Multivariable logistic regression of SARS-CoV-2 infection in men with prostate cancer

Characteristic	N	Odds ratio	95% confidence interval	P value
ADT
Received	799	1.18	(0.70-1.99)	0.541
Birth year
≤1955	3999	0.91	(0.57-1.45)	0.680
Race
White	3812	Reference
Black or African-American	369	1.96	(1.04-3.68)	0.037
Asian, Native Hawaiian/Pacific Islander, or American Indian/Alaska Native	350	0.34	(0.08-1.41)	0.136
Other or Multiple	238	2.16	(1.03-4.50)	0.041
Unknown	442	1.59	(0.83-3.05)	0.165
Ethnicity
Hispanic/Latinx	385	1.94	(1.04-3.63)	0.038
Comorbidities
Diabetes mellitus	763	1.86	(1.13-3.06)	0.015
Chronic kidney disease	658	1.08	(0.61-1.92)	0.800
Chronic obstructive pulmonary disease	321	1.60	(0.82-3.15)	0.171
Coronary artery disease	243	1.36	(0.62-3.02)	0.444
Congestive heart failure	334	0.99	(0.46-2.10)	0.974
Obesity	340	1.22	(0.62-2.44)	0.569

ADT, androgen-deprivation therapy; SARS-CoV-2, severe acute respiratory syndrome coronavirus 2.

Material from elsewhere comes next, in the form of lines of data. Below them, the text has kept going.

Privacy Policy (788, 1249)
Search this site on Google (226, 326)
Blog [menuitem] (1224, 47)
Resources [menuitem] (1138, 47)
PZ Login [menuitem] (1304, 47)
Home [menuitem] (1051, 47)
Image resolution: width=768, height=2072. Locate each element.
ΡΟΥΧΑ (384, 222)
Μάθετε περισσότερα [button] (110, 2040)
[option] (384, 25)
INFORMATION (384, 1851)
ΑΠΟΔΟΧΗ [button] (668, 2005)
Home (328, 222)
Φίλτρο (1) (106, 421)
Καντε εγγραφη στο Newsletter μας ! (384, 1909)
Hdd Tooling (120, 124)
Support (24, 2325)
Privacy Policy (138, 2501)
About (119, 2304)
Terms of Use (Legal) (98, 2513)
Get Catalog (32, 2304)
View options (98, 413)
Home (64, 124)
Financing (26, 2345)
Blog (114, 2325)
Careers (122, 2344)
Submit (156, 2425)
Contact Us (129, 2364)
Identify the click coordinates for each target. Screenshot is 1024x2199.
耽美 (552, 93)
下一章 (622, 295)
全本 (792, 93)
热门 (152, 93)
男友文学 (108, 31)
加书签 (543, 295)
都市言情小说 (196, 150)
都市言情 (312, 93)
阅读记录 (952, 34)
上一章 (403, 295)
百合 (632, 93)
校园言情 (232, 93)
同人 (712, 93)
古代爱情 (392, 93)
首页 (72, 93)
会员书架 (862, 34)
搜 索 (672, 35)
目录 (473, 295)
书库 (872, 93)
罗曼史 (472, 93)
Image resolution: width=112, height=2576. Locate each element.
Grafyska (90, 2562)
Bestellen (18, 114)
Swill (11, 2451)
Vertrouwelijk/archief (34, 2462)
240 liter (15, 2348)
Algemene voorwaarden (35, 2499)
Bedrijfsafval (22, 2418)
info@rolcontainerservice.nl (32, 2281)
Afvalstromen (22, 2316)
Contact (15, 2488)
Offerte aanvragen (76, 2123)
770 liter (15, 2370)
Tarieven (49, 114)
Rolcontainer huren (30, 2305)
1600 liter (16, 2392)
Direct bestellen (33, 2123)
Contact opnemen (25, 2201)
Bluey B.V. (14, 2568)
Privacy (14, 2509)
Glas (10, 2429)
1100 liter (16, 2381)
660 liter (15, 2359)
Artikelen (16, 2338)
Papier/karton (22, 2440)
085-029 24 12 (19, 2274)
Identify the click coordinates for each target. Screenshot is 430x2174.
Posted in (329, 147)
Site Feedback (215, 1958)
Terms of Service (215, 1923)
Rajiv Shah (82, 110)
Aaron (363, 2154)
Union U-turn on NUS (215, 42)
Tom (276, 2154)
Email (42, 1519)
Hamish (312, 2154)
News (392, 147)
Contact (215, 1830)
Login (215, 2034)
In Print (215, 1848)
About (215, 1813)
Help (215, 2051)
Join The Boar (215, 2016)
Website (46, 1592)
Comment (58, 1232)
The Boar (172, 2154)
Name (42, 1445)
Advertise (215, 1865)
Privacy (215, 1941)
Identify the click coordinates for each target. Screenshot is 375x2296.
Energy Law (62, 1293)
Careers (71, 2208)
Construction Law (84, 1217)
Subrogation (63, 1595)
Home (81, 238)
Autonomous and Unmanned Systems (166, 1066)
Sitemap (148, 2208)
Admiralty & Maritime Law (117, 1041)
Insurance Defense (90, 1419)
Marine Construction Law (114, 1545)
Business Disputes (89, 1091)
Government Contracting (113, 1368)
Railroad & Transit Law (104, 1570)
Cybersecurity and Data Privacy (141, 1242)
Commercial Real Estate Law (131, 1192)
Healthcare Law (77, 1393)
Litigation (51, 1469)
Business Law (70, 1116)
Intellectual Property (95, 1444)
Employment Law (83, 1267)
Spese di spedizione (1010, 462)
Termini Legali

Among 97 COVID-19-positive men with prostate cancer, 1/19 men (5.3%) who received ADT died, versus 7/78 men who did not (9.0%; odds ratio 0.56, 95% confidence interval 0.07-4.88, P = 0.60).

Our results do not suggest a benefit of ADT for SARS-CoV-2 infection or mortality, though deaths were few. Differences between our study and those in Italy and Finland are exclusion of oral anti-androgen therapies and COVID-19 community prevalence. Other factors such as socioeconomic determinants, stage, chemotherapy use, and ADT duration are unreported potential confounders. ADT duration may be important, as Patel et al. recently reported that longer ADT duration was associated with decreased mortality.

In conclusion, no association between ADT and SARS-CoV-2 infection was identified in this large, diverse population of men with prostate cancer. Racial/ethnic disparities in SARS-CoV-2 infection rates described in the United States are also observed in men with prostate cancer.